#### [Your task]
Your task is to return, word for word, only the lines from the line with "Click the dialog's vertical scrollbar" through the close of the data. Exclude all pictures.
===
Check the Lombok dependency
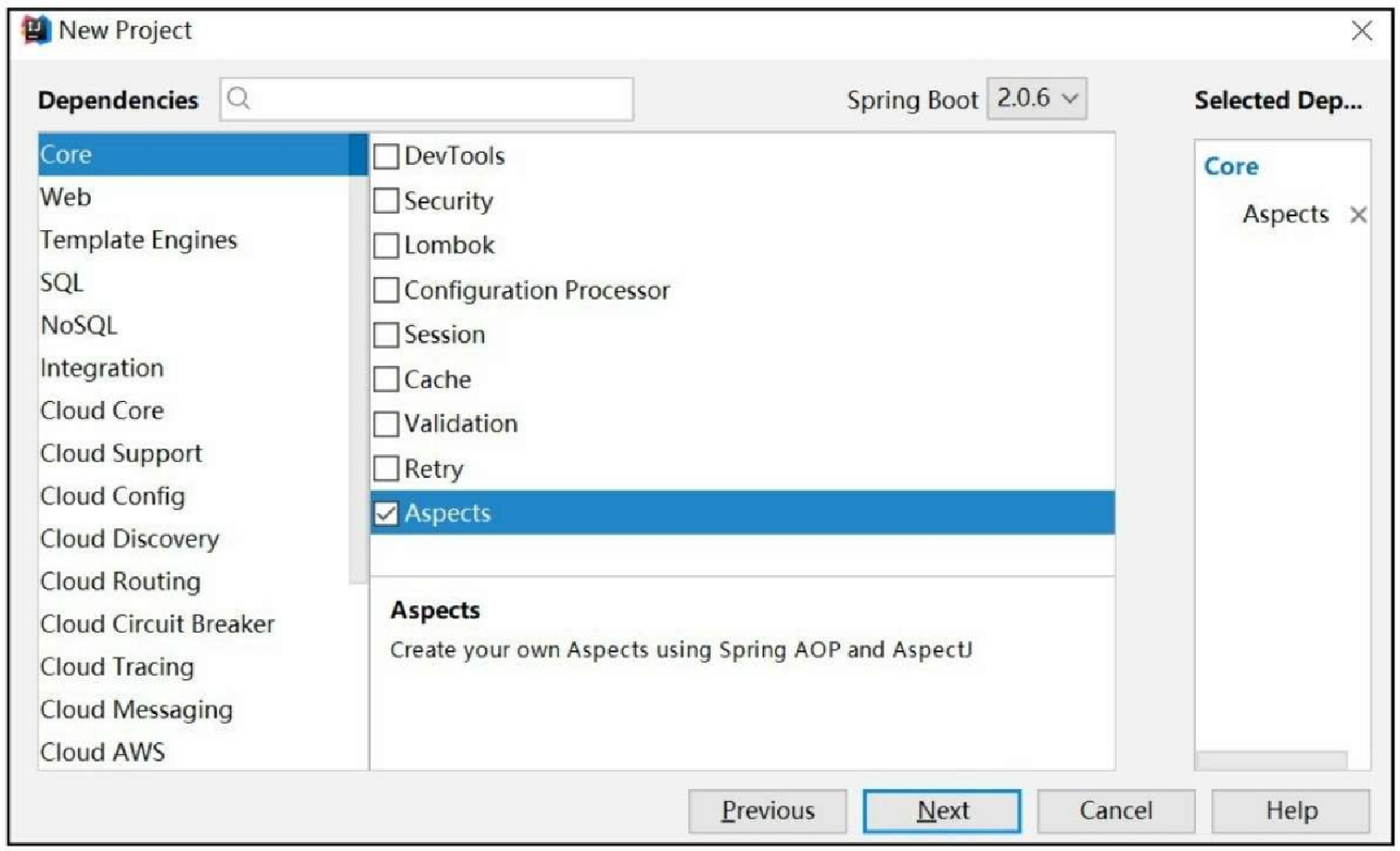 click(386, 246)
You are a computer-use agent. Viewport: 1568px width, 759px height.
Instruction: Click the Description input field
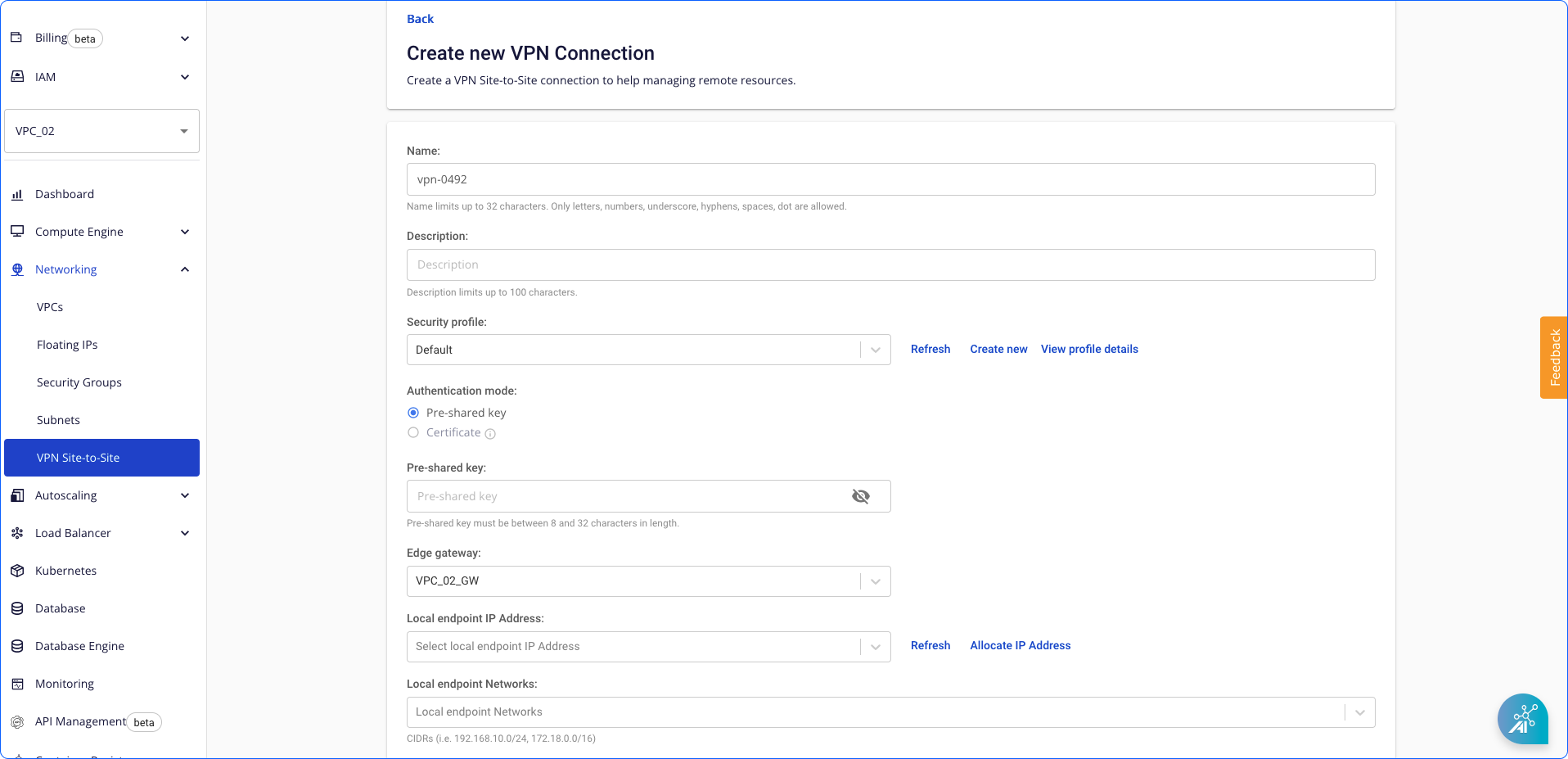click(x=890, y=264)
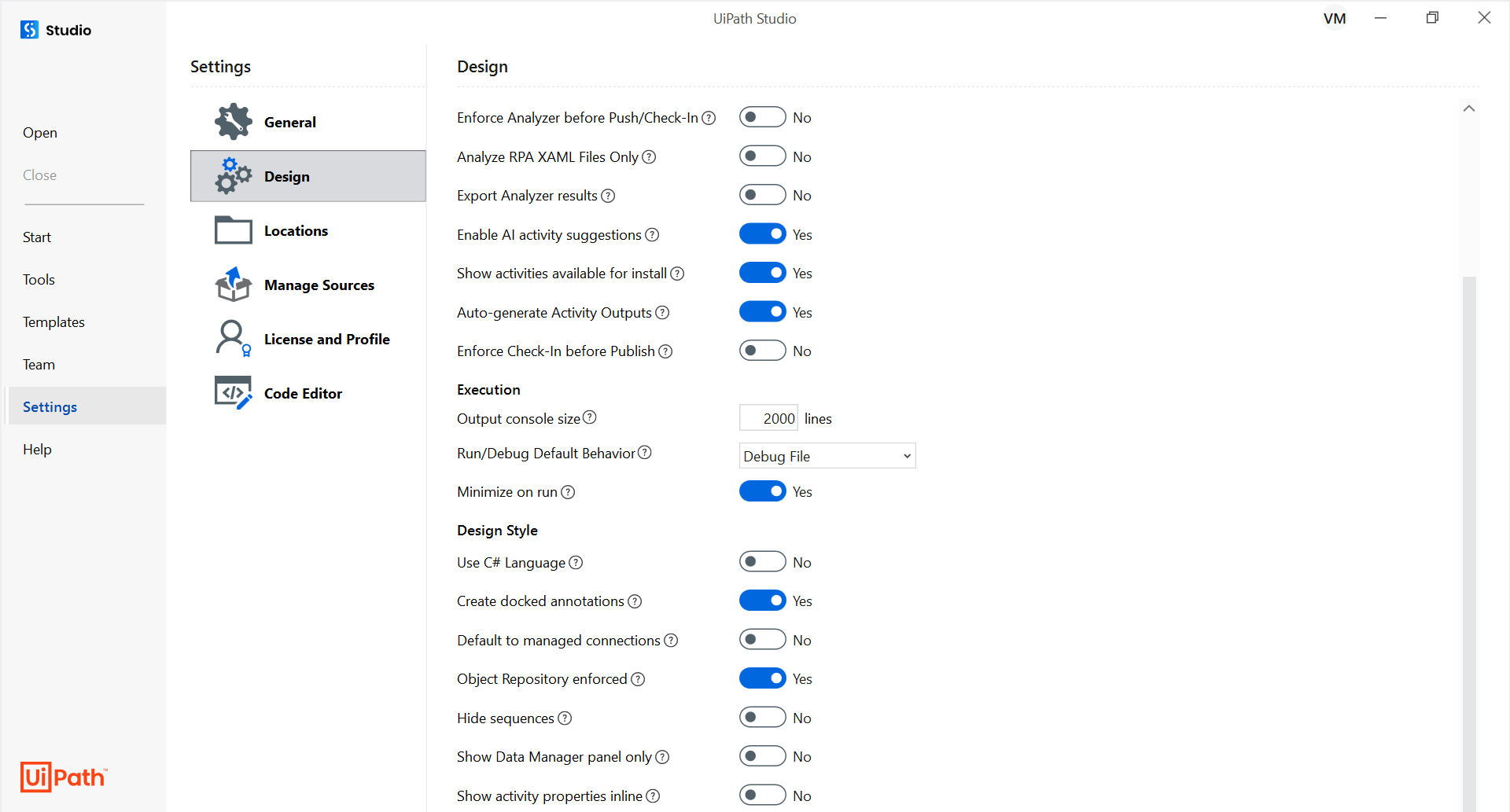
Task: Open the Code Editor icon
Action: coord(234,393)
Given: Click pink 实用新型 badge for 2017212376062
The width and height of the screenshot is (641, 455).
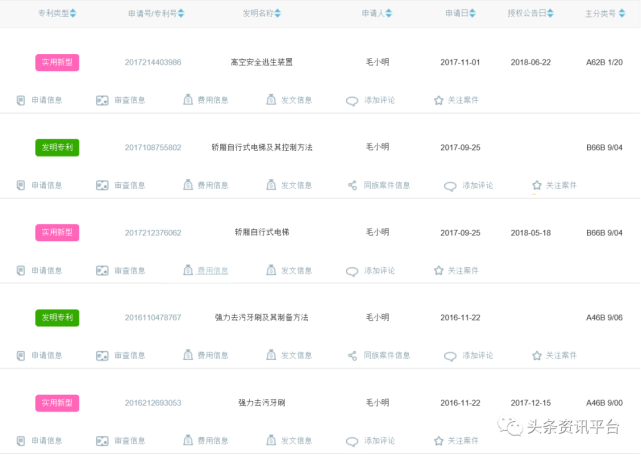Looking at the screenshot, I should click(x=57, y=232).
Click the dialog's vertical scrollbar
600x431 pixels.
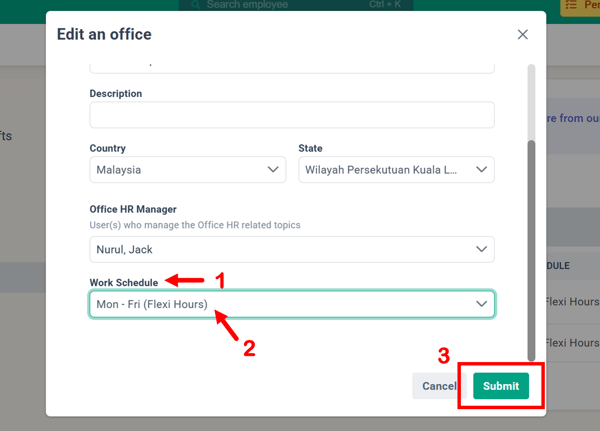pyautogui.click(x=531, y=249)
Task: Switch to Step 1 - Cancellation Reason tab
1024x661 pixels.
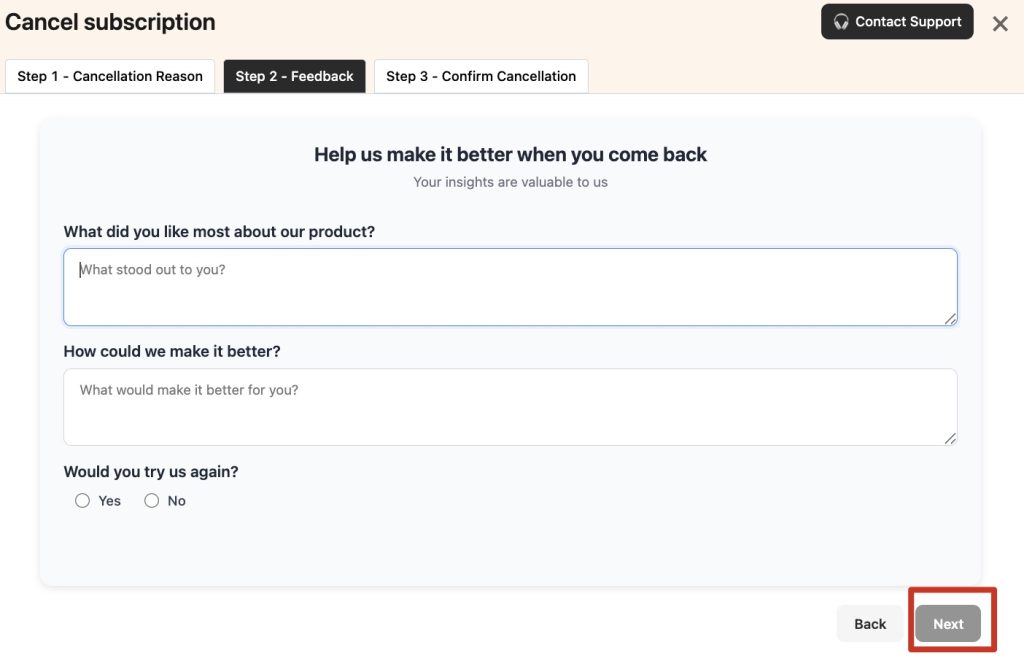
===
#### [Task response]
Click the dialog's vertical scrollbar
600x431 pixels.
pyautogui.click(x=531, y=249)
Task: Switch to Step 1 - Cancellation Reason tab
1024x661 pixels.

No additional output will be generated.